*** Opening of Source material ***

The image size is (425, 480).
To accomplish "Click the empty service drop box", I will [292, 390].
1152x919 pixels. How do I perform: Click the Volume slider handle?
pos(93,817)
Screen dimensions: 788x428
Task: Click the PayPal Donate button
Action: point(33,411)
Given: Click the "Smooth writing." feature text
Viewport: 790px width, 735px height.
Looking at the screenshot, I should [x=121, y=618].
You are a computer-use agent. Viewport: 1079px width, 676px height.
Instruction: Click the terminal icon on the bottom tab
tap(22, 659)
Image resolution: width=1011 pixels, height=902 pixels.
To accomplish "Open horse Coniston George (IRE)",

*** Close of Source material ***

Goal of the exercise: Copy every line from the entries that contains the word "accomplish".

Expected answer:
To accomplish "Click the empty service drop box", I will [292, 390].
To accomplish "Open horse Coniston George (IRE)",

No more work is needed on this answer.